[Screenshot grounding data]
+-------+
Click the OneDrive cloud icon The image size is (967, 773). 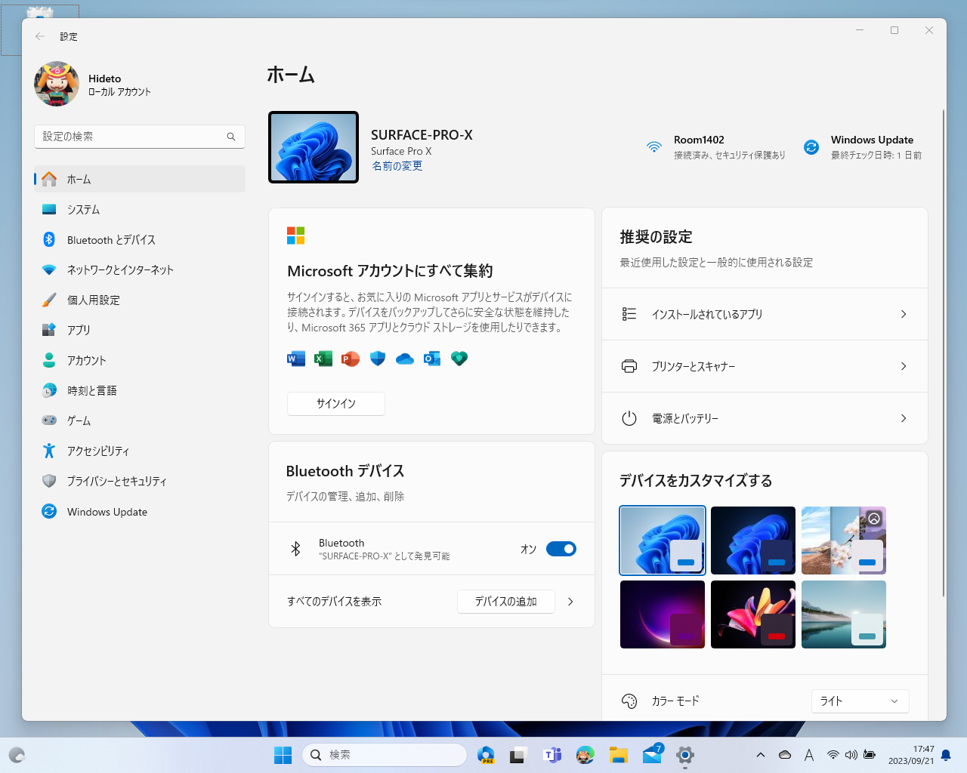(404, 359)
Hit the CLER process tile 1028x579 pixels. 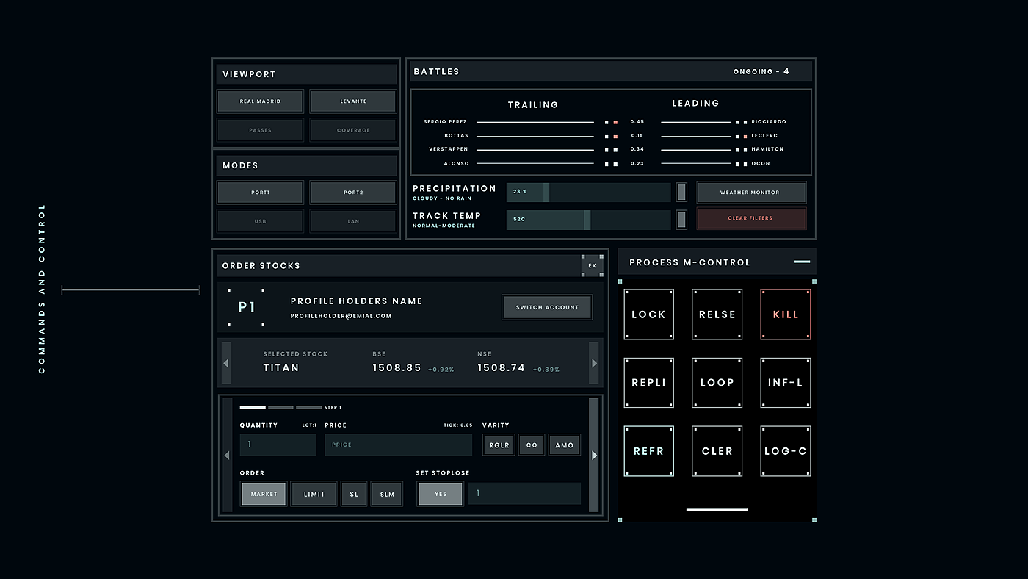(717, 451)

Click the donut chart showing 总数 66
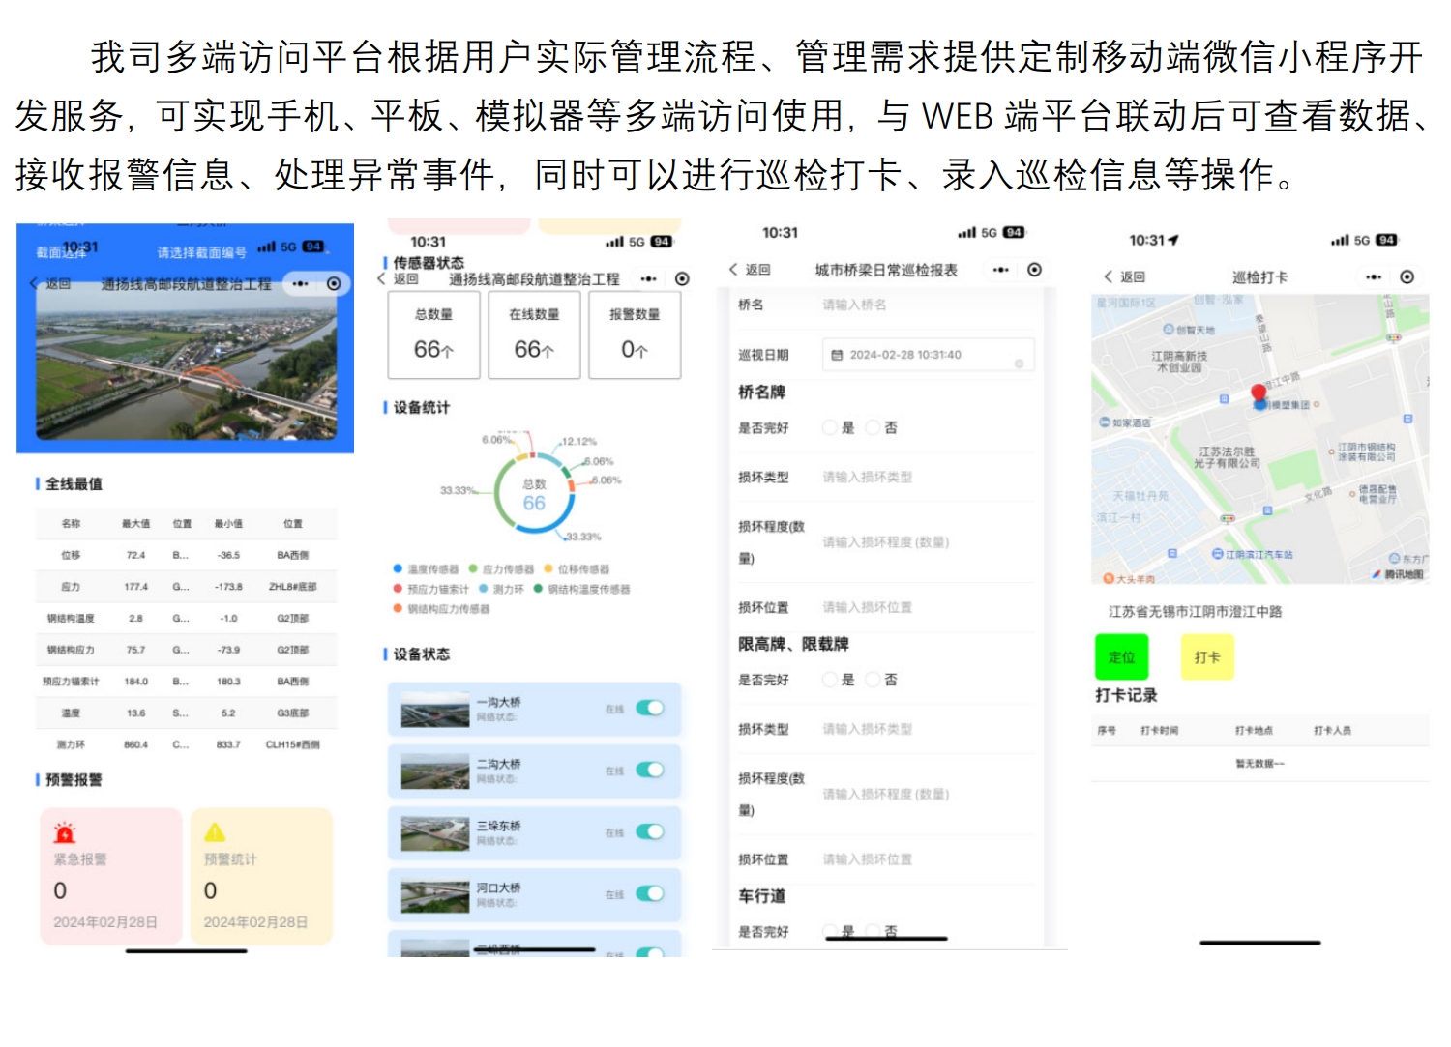(534, 494)
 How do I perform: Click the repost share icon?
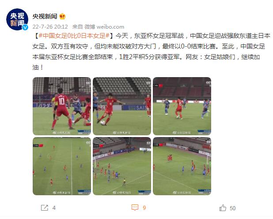pyautogui.click(x=45, y=208)
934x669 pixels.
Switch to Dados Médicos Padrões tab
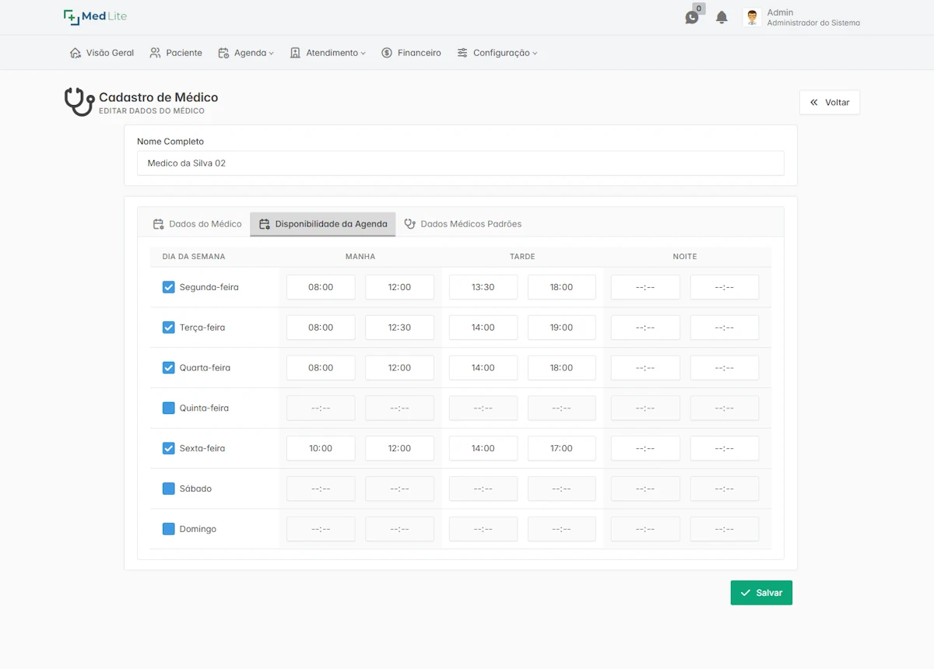coord(463,224)
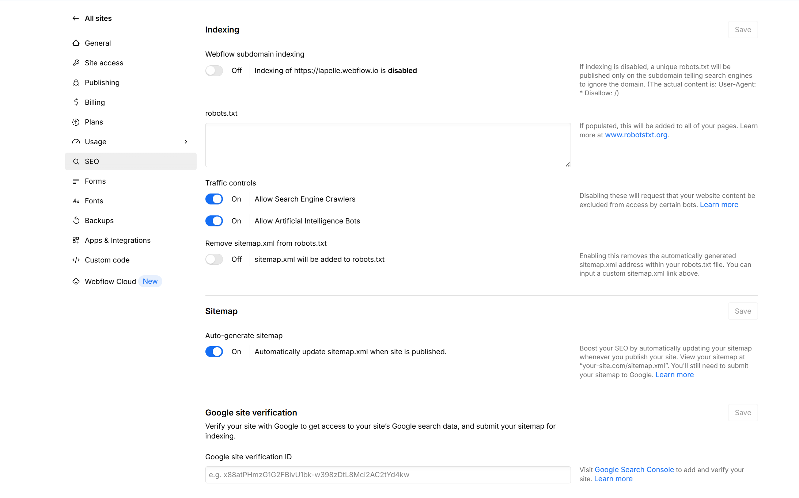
+-------+
■ EXERCISE INSTRUCTIONS:
Starting with the line that holds "934x669 pixels.", return each line exactly through the final line of the entries above; pictures are not part of the output.

■ YOUR RESPONSE:
934x669 pixels.
Switch to Dados Médicos Padrões tab
coord(463,224)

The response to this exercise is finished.